# Set problem:
Can you turn the listing from the line with "Where should I" to the line with "coord(381,183)", both included, into a numbered list that leaves out blank lines and pictures?
# start of Records to process
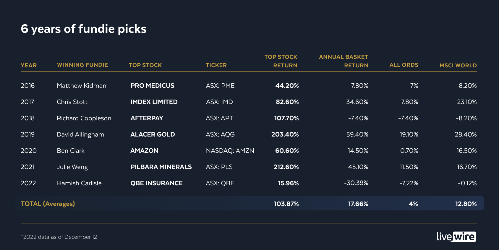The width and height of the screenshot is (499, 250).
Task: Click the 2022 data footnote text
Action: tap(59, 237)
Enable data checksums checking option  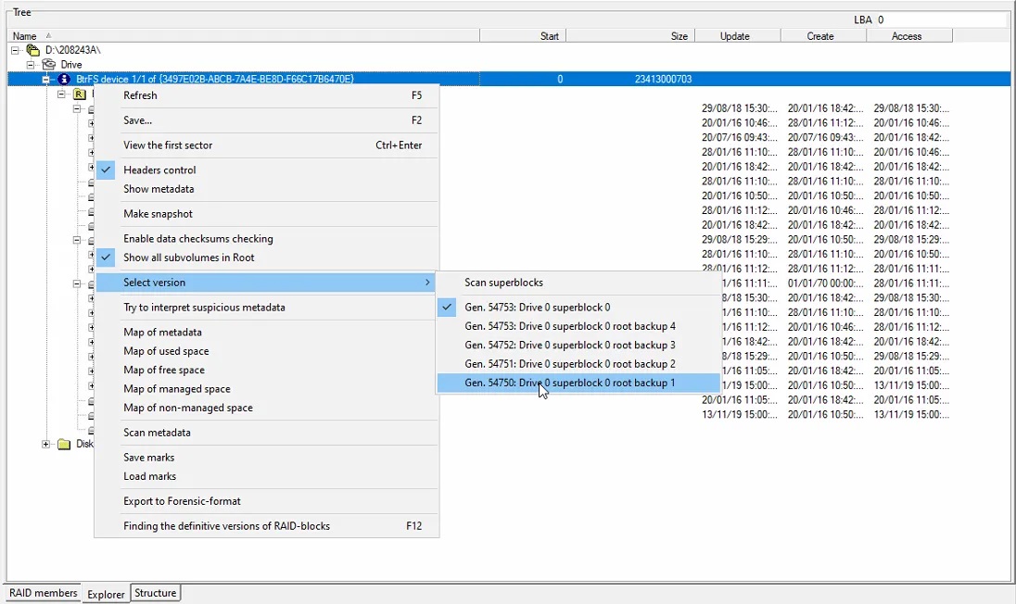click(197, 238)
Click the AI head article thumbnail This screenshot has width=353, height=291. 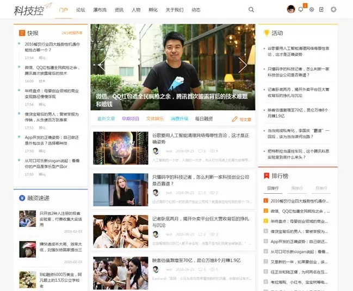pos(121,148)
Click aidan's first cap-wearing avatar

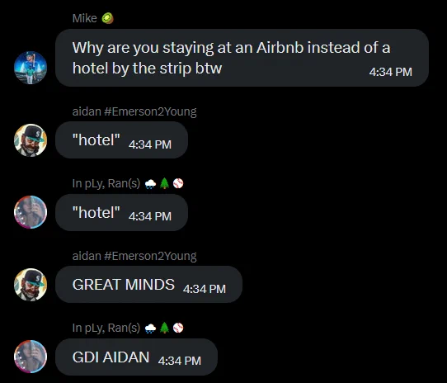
# end of Records to process
# start of Records to process
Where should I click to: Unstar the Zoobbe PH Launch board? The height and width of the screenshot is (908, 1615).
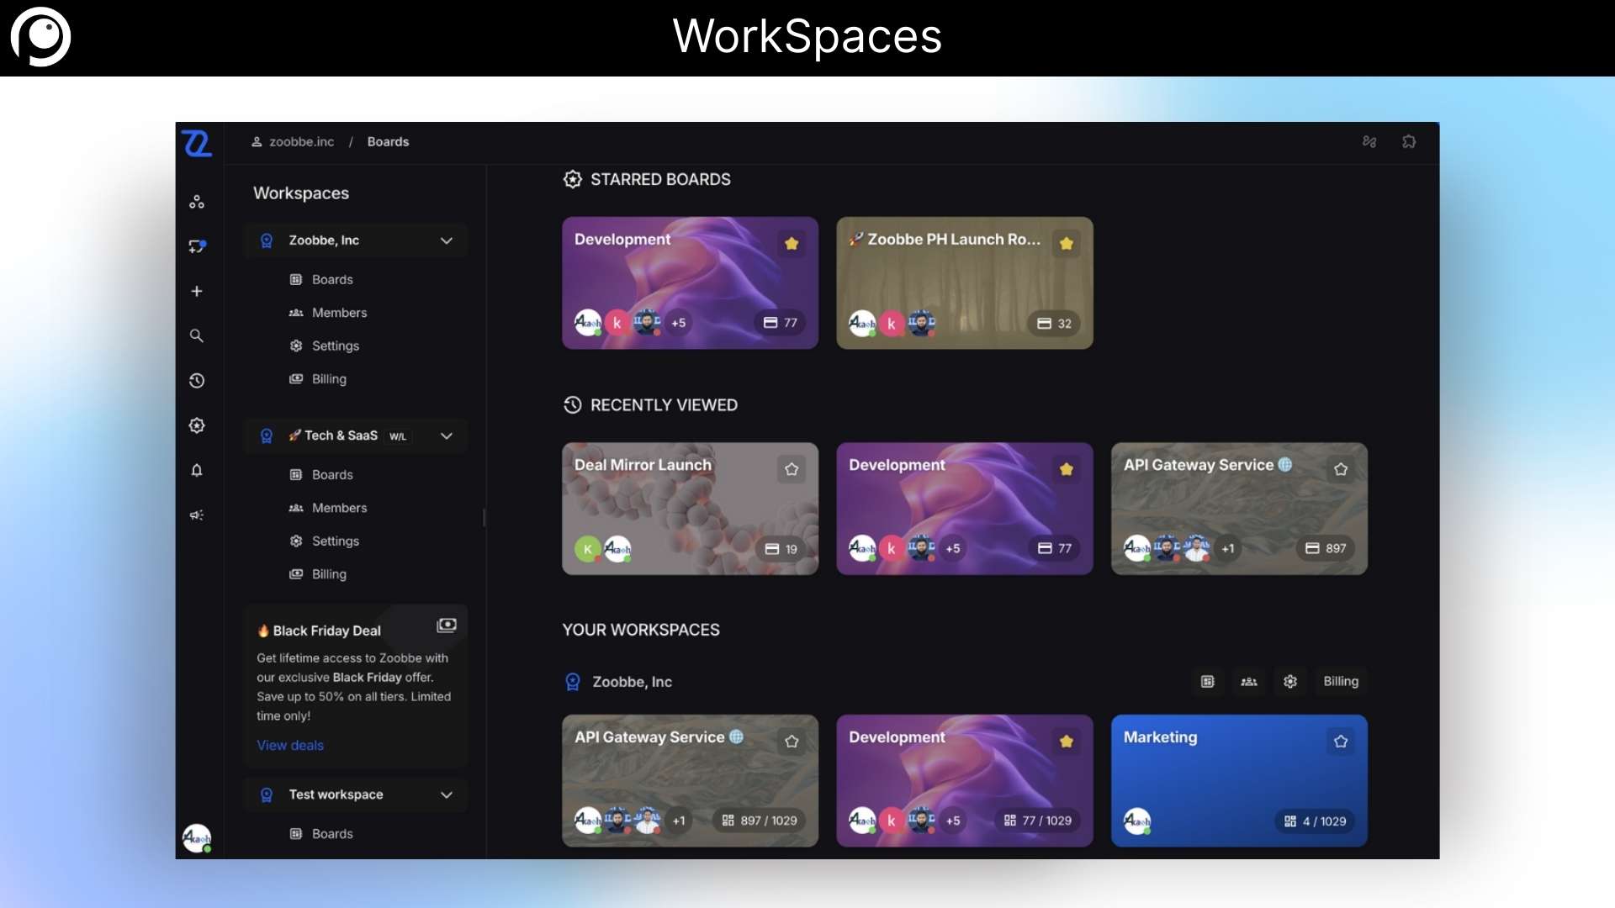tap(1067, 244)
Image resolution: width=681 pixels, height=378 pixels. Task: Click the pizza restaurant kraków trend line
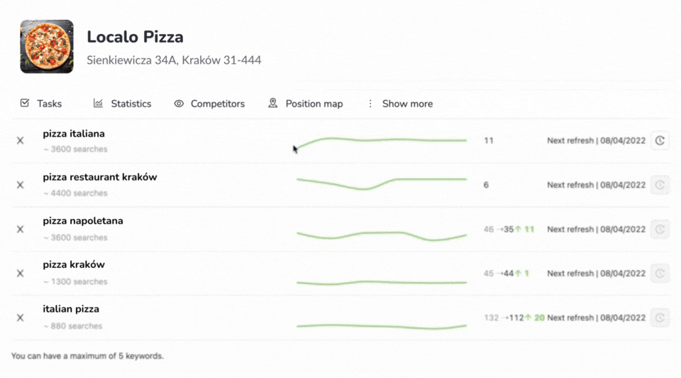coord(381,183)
# end of Records to process
# start of Records to process
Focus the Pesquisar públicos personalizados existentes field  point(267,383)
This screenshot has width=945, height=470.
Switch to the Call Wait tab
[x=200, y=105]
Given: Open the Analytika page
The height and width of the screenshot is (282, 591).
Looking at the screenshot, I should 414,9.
# end of Records to process
# Worked solution:
1. Where should I click to: Unstar the Zoobbe PH Launch board? The height and width of the screenshot is (908, 1615).
2. tap(1067, 244)
3. Image resolution: width=681 pixels, height=378 pixels. Task: Click the pizza restaurant kraków trend line
4. coord(381,183)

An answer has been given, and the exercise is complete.